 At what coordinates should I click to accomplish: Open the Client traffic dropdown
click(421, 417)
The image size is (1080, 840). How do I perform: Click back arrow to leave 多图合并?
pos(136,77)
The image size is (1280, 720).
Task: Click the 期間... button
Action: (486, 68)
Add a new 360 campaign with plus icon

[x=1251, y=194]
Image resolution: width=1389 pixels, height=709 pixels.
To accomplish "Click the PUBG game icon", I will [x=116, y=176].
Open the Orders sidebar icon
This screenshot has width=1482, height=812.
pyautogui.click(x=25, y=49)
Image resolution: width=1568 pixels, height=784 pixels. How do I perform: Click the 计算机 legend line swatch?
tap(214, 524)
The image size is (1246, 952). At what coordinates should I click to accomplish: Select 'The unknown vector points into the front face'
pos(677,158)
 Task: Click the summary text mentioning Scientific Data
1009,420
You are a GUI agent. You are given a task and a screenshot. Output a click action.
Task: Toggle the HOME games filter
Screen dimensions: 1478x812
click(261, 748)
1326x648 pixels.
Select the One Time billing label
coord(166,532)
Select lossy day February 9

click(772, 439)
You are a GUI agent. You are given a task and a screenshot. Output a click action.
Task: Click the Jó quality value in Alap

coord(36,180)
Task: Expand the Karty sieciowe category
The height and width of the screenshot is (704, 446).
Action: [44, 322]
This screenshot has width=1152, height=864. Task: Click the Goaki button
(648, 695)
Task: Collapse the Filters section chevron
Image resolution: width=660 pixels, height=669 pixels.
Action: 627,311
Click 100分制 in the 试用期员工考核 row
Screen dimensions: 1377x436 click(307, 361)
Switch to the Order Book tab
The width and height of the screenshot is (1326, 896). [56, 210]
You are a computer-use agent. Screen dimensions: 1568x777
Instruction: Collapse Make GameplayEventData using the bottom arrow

> [REQUIRED TASK]
Copy all of the data above word for word, with every line unchanged.

> [TASK RESULT]
 At what coordinates should I click to accomplish: Open the Client traffic dropdown
click(421, 417)
The image size is (1080, 840). How do I perform: Click back arrow to leave 多图合并?
pos(136,77)
The image size is (1280, 720).
Task: Click the 期間... button
Action: (486, 68)
Add a new 360 campaign with plus icon

[x=1251, y=194]
Image resolution: width=1389 pixels, height=709 pixels.
To accomplish "Click the PUBG game icon", I will [x=116, y=176].
Open the Orders sidebar icon
This screenshot has width=1482, height=812.
pyautogui.click(x=25, y=49)
Image resolution: width=1568 pixels, height=784 pixels. How do I perform: Click the 计算机 legend line swatch?
tap(214, 524)
The image size is (1246, 952). At what coordinates should I click to accomplish: Select 'The unknown vector points into the front face'
pos(677,158)
 Task: Click the summary text mentioning Scientific Data
1009,420
You are a GUI agent. You are given a task and a screenshot. Output a click action.
Task: Toggle the HOME games filter
Screen dimensions: 1478x812
click(261, 748)
1326x648 pixels.
Select the One Time billing label
coord(166,532)
Select lossy day February 9

click(772, 439)
You are a GUI agent. You are given a task and a screenshot. Output a click action.
Task: Click the Jó quality value in Alap

coord(36,180)
Task: Expand the Karty sieciowe category
The height and width of the screenshot is (704, 446).
Action: [44, 322]
This screenshot has width=1152, height=864. Task: Click the Goaki button
(648, 695)
Task: Collapse the Filters section chevron
Image resolution: width=660 pixels, height=669 pixels.
Action: 627,311
Click 100分制 in the 试用期员工考核 row
Screen dimensions: 1377x436 click(307, 361)
Switch to the Order Book tab
The width and height of the screenshot is (1326, 896). [56, 210]
You are a computer-use agent. Screen dimensions: 1568x777
Instruction: Collapse Make GameplayEventData using the bottom arrow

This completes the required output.